Il s’agit de se battre contre l’essentialisation du handicap.

Julie Guillemant est une photographe basée à Angers. Il y a environ un an, elle a décidé de se lancer dans un projet qui lui tient à cœur : photographier des personnes handicapées sans pour autant montrer leur(s) handicap(s), mais au contraire mettre en scène leur personnalités, les passions et les créativités. La photographe, par ailleurs membre du collectif Les Dévalideuses, explique : « Quand certaines personnes voient mes photos, elles s’interrogent : « c’est quoi son handicap ? » Je réponds que je ne sais pas, et c’est vrai la plupart du temps. Surtout quand il s’agit de handicaps invisibles. Je veux montrer la diversité des personnes avant tout. » En mars 2019, une polémique éclate à l’occasion de la sortie d’un livre intitulé J’ai offert la mort à mon fils et dans lequel l’autrice Anne Ratier raconte comment et pourquoi elle a assassiné en 1987 son enfant polyhandicapé, alors âgé de 3 ans. Invitée sur plusieurs plateaux de télévision, beaucoup de médias ont relayé sa parole sans en critiquer sa gravité. Et une grande partie de l’opinion publique avait alors salué le « courage » de cette mère. Une tribune intitulée « Nous, handi(e)s, nous voulons vivre », avait été rédigée sur Médiapart sur le sujet. Pour Julie Guillemant, son projet est parti de là : « À ce moment-là, j’ai beaucoup discuté avec la communauté handi sur internet. » Elle lance alors un message sur le réseau social Twitter. Elle propose aux personnes concernées par un ou des handicap(s) de venir les photographier. « Je pensais que ça ferait un bide total. Et en fait ça a marché tout de suite. »

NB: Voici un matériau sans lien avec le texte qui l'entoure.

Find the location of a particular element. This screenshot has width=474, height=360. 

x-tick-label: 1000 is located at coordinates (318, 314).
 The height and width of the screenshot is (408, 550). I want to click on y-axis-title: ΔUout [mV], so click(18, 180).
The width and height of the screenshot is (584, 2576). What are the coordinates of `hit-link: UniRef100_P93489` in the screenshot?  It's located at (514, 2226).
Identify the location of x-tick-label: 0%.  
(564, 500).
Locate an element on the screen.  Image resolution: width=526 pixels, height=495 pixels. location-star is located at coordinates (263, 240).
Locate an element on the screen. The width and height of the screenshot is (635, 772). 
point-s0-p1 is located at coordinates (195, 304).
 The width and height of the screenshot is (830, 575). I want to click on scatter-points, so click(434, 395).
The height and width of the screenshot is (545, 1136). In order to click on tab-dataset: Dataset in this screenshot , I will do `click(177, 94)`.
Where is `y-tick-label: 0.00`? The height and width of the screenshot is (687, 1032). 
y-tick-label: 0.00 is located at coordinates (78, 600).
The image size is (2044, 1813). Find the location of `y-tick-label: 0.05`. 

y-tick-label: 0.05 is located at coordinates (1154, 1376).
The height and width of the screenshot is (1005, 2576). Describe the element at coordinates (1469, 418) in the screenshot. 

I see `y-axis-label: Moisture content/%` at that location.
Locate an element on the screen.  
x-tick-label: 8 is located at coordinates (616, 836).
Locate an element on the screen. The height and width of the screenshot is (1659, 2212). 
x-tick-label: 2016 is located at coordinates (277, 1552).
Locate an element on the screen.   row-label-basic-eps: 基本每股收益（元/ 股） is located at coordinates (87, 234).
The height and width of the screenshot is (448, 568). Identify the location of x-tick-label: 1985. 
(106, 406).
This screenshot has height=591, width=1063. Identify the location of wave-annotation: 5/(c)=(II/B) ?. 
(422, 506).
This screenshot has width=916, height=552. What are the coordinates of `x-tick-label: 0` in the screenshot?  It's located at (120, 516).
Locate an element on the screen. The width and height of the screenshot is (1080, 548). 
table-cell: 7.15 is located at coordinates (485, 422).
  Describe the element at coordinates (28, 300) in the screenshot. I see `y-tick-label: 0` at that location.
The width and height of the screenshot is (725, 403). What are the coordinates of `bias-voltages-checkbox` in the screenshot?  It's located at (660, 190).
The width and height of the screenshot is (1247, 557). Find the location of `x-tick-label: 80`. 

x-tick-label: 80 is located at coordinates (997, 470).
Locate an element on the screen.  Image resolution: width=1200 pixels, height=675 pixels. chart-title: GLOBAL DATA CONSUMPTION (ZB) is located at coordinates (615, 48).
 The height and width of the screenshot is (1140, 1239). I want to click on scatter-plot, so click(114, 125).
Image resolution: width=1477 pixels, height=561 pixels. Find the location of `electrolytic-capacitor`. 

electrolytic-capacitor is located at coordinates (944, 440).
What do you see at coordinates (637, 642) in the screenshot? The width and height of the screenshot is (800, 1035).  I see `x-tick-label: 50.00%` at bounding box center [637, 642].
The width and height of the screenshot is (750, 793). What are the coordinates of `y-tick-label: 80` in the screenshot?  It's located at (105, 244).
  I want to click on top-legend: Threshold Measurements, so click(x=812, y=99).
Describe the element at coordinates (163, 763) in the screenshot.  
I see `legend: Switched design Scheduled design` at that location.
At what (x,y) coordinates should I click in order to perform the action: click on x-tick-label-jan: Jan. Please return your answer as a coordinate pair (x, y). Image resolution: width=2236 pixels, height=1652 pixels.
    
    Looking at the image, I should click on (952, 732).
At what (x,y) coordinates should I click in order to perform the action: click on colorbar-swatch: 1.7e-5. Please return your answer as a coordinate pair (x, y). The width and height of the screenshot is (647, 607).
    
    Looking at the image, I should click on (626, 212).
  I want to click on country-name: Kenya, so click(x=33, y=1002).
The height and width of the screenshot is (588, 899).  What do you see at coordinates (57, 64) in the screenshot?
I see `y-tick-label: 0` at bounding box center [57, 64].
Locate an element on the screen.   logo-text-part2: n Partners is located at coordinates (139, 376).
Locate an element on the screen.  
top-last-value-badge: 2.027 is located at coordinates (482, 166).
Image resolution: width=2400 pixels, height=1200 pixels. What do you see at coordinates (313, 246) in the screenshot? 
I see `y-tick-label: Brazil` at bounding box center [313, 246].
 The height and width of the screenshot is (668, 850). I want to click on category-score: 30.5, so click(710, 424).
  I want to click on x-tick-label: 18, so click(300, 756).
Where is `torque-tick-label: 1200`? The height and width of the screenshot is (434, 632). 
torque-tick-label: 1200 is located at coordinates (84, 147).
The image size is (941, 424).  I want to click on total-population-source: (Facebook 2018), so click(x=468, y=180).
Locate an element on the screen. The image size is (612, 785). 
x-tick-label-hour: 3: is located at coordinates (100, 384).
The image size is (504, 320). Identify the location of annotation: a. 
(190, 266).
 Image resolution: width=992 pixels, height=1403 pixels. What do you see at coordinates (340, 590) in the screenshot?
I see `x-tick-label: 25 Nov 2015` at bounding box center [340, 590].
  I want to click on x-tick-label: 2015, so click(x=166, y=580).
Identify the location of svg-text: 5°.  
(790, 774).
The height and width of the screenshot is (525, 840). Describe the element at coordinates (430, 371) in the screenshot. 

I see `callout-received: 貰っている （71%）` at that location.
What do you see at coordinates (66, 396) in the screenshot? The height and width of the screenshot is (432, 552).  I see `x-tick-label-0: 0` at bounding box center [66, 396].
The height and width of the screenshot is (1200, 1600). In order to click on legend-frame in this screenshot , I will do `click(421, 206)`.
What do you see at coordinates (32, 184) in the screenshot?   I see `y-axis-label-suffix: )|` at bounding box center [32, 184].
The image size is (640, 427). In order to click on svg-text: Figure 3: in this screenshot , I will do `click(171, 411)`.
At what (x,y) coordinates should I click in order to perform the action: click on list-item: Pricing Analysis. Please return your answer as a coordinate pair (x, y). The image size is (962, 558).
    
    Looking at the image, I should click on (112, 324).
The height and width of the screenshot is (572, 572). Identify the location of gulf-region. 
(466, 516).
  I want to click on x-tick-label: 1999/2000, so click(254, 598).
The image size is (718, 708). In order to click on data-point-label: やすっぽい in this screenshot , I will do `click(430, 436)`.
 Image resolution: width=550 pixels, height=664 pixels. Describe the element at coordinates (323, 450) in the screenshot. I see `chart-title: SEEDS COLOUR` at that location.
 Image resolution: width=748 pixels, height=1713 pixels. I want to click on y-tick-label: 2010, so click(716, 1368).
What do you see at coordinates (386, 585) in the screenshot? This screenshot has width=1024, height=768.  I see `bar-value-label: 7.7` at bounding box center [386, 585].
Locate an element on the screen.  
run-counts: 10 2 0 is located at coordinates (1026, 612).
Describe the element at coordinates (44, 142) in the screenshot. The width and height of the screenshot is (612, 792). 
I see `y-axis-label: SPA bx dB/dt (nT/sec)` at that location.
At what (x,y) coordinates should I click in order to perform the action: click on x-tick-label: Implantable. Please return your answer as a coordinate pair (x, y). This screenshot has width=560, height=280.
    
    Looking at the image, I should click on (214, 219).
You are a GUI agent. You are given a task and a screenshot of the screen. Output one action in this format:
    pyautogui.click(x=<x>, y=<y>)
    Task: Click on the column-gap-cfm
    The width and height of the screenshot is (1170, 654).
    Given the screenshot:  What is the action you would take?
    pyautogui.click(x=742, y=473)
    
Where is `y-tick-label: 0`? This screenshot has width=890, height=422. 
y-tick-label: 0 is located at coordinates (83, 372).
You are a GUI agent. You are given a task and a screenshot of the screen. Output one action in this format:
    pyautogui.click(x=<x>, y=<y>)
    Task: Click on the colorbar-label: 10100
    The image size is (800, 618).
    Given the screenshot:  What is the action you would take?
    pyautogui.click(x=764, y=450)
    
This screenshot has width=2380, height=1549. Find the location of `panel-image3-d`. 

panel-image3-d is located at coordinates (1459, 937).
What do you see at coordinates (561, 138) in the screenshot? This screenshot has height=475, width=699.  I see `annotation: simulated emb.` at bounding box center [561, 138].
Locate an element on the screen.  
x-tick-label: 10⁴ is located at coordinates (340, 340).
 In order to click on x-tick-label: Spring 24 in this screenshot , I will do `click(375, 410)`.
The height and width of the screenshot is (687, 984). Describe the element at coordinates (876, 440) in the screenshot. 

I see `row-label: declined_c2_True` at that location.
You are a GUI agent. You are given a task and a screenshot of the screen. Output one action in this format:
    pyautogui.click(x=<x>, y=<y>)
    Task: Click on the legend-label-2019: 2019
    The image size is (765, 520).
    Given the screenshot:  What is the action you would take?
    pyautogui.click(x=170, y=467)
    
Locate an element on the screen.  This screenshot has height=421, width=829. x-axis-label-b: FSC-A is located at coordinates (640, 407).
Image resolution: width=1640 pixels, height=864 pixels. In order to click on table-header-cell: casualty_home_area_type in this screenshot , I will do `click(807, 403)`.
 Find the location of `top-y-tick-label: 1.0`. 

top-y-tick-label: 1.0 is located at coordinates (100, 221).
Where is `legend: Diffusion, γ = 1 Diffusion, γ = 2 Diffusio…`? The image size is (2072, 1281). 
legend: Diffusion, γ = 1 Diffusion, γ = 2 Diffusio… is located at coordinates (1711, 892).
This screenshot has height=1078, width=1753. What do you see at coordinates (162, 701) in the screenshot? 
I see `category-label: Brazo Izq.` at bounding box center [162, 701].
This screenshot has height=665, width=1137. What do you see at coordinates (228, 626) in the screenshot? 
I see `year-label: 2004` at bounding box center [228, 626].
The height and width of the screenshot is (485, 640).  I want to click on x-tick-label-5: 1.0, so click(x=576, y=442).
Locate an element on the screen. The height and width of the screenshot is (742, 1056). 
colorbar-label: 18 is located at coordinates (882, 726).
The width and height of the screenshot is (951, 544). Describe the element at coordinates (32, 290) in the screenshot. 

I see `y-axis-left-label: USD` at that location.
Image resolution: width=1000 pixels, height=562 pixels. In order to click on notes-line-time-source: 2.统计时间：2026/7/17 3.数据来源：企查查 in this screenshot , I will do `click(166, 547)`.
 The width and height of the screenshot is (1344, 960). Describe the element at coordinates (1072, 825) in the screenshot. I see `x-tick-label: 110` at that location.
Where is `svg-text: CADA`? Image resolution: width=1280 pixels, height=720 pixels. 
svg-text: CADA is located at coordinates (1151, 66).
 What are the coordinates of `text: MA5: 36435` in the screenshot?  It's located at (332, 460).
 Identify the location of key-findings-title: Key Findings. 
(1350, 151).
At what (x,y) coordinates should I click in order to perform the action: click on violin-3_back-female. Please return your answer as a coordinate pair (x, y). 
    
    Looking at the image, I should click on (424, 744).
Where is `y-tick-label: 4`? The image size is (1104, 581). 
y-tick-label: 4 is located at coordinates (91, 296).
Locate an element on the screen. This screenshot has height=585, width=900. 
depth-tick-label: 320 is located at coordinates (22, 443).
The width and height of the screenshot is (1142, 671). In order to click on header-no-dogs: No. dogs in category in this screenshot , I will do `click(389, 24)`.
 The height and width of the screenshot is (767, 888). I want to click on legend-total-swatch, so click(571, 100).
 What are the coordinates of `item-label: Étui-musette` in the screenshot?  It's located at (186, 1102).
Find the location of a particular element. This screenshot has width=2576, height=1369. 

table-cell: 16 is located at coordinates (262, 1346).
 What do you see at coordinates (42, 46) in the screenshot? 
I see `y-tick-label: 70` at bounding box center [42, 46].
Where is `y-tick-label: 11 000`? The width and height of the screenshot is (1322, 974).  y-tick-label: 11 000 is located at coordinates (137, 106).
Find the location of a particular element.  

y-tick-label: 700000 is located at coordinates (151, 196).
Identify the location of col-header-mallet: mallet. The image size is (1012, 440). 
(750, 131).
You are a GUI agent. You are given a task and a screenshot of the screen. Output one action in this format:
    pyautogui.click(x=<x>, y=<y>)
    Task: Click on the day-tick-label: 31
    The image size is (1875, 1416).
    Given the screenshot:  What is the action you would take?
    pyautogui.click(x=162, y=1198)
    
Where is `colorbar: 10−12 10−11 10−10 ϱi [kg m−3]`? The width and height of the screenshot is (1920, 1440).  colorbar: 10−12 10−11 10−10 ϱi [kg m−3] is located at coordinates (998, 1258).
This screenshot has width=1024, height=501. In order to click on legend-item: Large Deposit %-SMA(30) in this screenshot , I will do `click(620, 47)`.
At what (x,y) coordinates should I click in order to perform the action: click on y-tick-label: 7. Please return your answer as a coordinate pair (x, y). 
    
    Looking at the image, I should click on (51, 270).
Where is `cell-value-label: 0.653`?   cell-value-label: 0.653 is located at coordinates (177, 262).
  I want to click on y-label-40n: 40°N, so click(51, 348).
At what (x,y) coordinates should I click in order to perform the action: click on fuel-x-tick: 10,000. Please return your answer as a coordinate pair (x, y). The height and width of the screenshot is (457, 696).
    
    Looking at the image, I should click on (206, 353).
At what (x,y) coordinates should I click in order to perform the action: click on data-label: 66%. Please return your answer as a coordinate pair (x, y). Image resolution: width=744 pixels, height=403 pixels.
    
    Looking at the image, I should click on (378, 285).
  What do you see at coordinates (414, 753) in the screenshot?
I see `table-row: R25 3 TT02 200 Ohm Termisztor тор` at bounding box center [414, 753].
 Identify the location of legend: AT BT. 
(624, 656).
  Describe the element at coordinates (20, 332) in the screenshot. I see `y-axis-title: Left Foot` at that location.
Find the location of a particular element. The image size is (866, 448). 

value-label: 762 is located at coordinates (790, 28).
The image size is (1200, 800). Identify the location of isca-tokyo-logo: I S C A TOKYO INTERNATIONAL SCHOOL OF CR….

Une femme handicapée enlaçant un arbre.
Elizabeth, pour Les Exposé-e-s. © Julie Guillemant

Un mois plus tard, elle part à Toulouse photographier deux modèles. « J’ai eu la trouille de ma vie sur le retour. Je n’avais jamais pris personne en photo. Je me suis dit « mais pourquoi j’ai fait ça ! » » Au terme du projet, Julie Guillemant souhaite sortir un livre. « Ça touchera plus de monde qu’une exposition, pour les personnes qui ne peuvent pas s’y déplacer par exemple. » Mais le projet ne fait que débuter. « Je veux photographier plus de diversité dans les couleurs de peaux, dans les genres et les subtilités de genre. »

Passionnée de photo depuis son plus jeune âge

Née en 1979, Julie Guillemant a une agénésie au bras. Elle explique ne pas avoir eu la sensation de vivre avec un handicap dans son enfance : « Je suis née comme ça, mes parents étaient cool et ils m’ont pas fait chier avec ça. » Elle obtient son baccalauréat à Angers et suit des études de l’art à Nantes. Son père possède un laboratoire photo dans leur maison. Elle reçoit son premier argentique vers l’âge de 18 ans. « J’étais pas très douée, je me suis vite découragée. » En fait, l’appareil est trop lourd pour être porté à une seule main. « Mais je me suis tout de suite dit que j’étais nulle. J’avais le syndrome de l’imposteur, comme beaucoup de meufs… » Mais la photo l’a rattrapée petit à petit. Il y a quelques années, l’une de ses amies qui a vécu l’attentat du Bataclan faisait des insomnies et commence alors une série de photographies intitulée « Pour ceux qui ne dorment pas. » « Au même moment je faisais un burn-out. On se soutenait beaucoup toutes les deux et elle m’a dit qu’elle tenait son appareil à une main très facilement. » Elle achète un appareil numérique « sur un coup de tête » et commence alors une série d’auto-portraits, avant de lancer Les Exposé-e-s. Un projet qu’elle compte mener « aussi longtemps que ça me portera. »

Kimi, pour le projet photo Les Exposé-es, de Julie Guillemant.